51 posts tagged with "performance-tracing"

View All Tags

· 3 min read
Michael Karg

High level summary

  • Benchmarking: Governance action / voting benchmarks on Node 10.0; performed PlutusV3 RIPEMD-160 benchmarks.
  • Development: Governance action workload fully implemented; generator-based is submission ongoing work.
  • Tracing: New tracing system production ready - cardano-tracer-0.3 released; work advancing on typed-protocols-0.3 bump and metrics naming.

Low level overview

Benchmarking

We've run and analyzed the new voting workload on Node 10.0. This workload is a stream of voting transactions submitted on top of the existing value workload from release benchmarking. The delta in the comparison can claim to demonstrate the "performance cost of voting" in the Conway ledger era. The workload itself is a puppeteer of 10.000 DReps overall, who vote on up to 5 governance actions simultaneously. We made sure these are mutually independent proposals, that vote tallying occurs, and that the actions get ratified and enacted (and hence removed from the ledger). Then, voting moves on to the next actions - keeping the number of actions needing vote tallying stable over the benchmark. We could observe a very slight performance cost of voting; it's deemed to be a reasonable one given the stress we've put the system under.

The results can be found here along with those from release benchmkarks.

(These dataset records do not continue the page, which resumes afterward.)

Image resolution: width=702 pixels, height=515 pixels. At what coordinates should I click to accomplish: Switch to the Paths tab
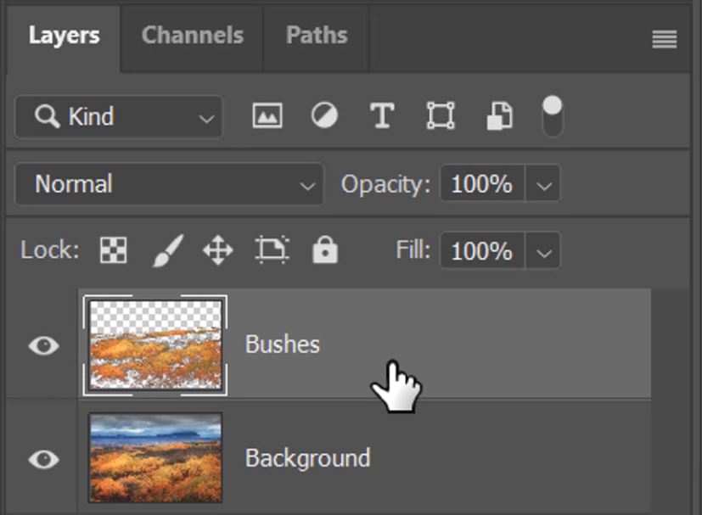[x=316, y=35]
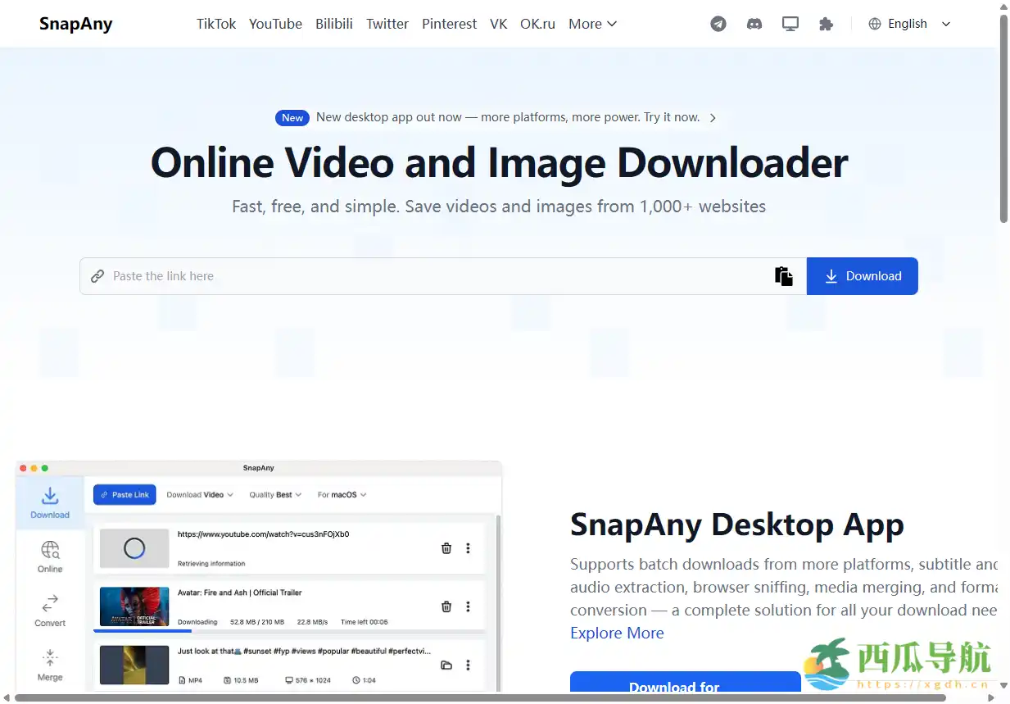Click the blue Download button
Screen dimensions: 1010x704
(862, 276)
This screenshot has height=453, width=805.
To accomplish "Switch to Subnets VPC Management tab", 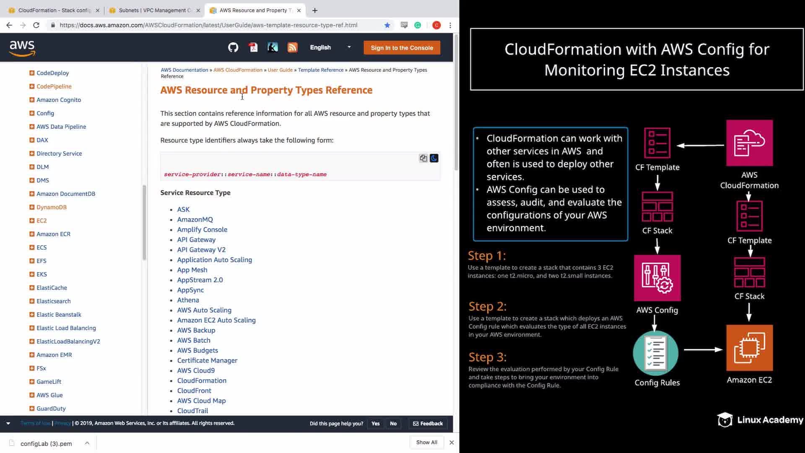I will click(x=155, y=10).
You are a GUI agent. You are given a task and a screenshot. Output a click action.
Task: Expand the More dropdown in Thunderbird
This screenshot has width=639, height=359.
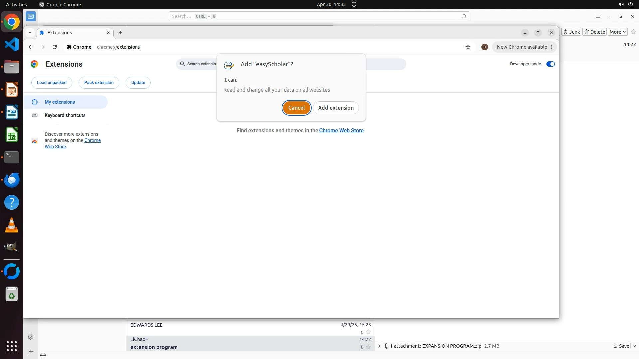(x=617, y=32)
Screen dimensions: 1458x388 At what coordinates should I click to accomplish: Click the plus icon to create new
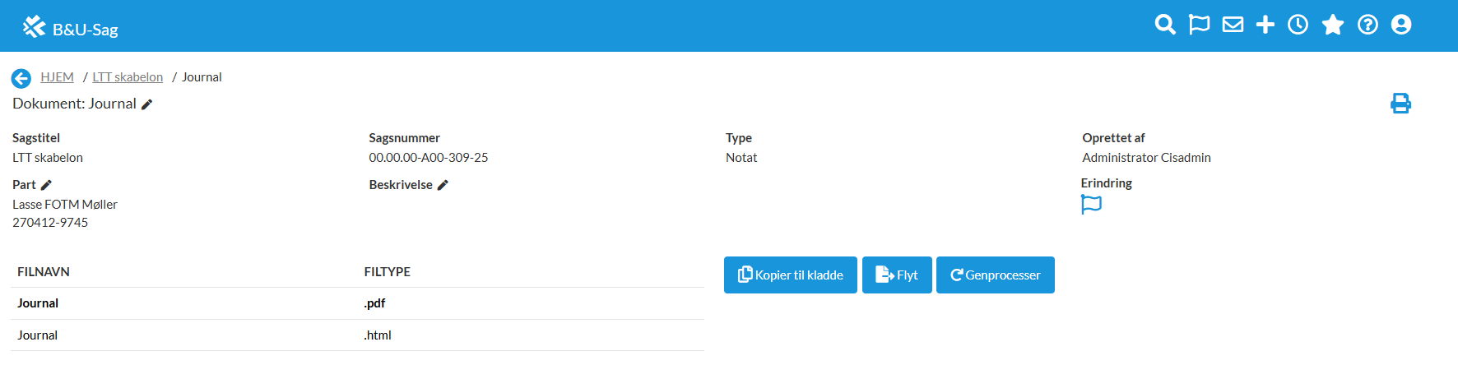click(x=1265, y=25)
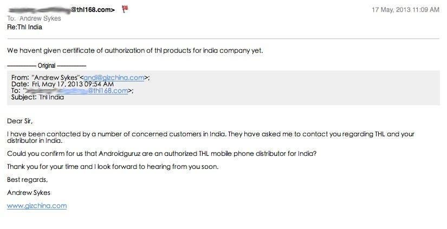Click the red flag icon in header
This screenshot has height=229, width=447.
[x=125, y=9]

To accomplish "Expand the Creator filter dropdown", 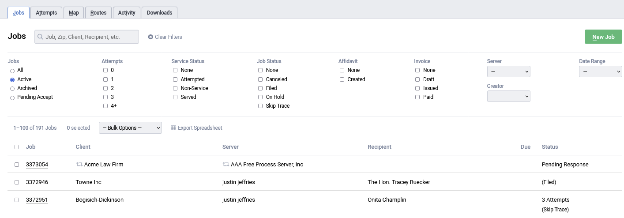I will (x=508, y=96).
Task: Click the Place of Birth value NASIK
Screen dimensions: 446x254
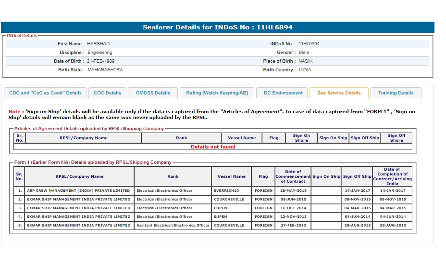Action: pos(305,61)
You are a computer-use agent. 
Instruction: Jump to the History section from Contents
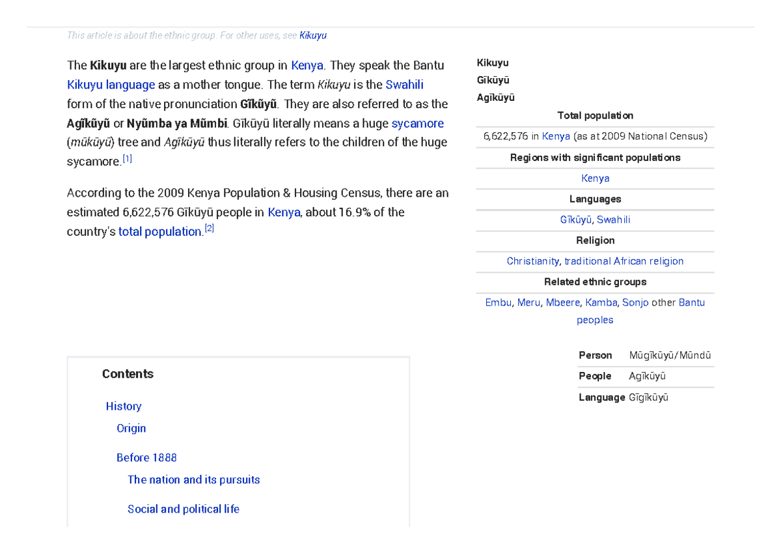(124, 406)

Furthermore, we've developed and run a new Plutus benchmark targeting the RIPEMD-160 internal. We've compared the resulting performance observations against other Plutus workloads - both memory-constrained and (same as RIPEMD-160) CPU-constrained. We have concluded that there are no performance risks to that algorithm in PlutusV3, given existing execution budgets, and that it's consistently priced wrt. other CPU-intensive internals.

Development

The voting workload is currently implemented using decentralized submission via cardano-cli on each of our cluster machines. It has proven reliable - and scalable, at least to some extent. We're already working on improvements that reduce the (very slight) overhead of using the CLI for submission. Additionally, we're aiming for a linear performance comparison when submitting twice the number votes per transaction at the same TPS rate - forcing double the work for vote tallying.

Implementation of that workload using the centralized (and much better scalable) tx-generator submission service is still ongoing.

Tracing

Metrics naming is currently receiving a last round of consistency checking, so that it's aligned as closely as possible between legacy and new tracing system. In the process, we're adressing aspects of documentation, and incorporating feedback to define a few metrics in the new system that previously were present in the legacy one only.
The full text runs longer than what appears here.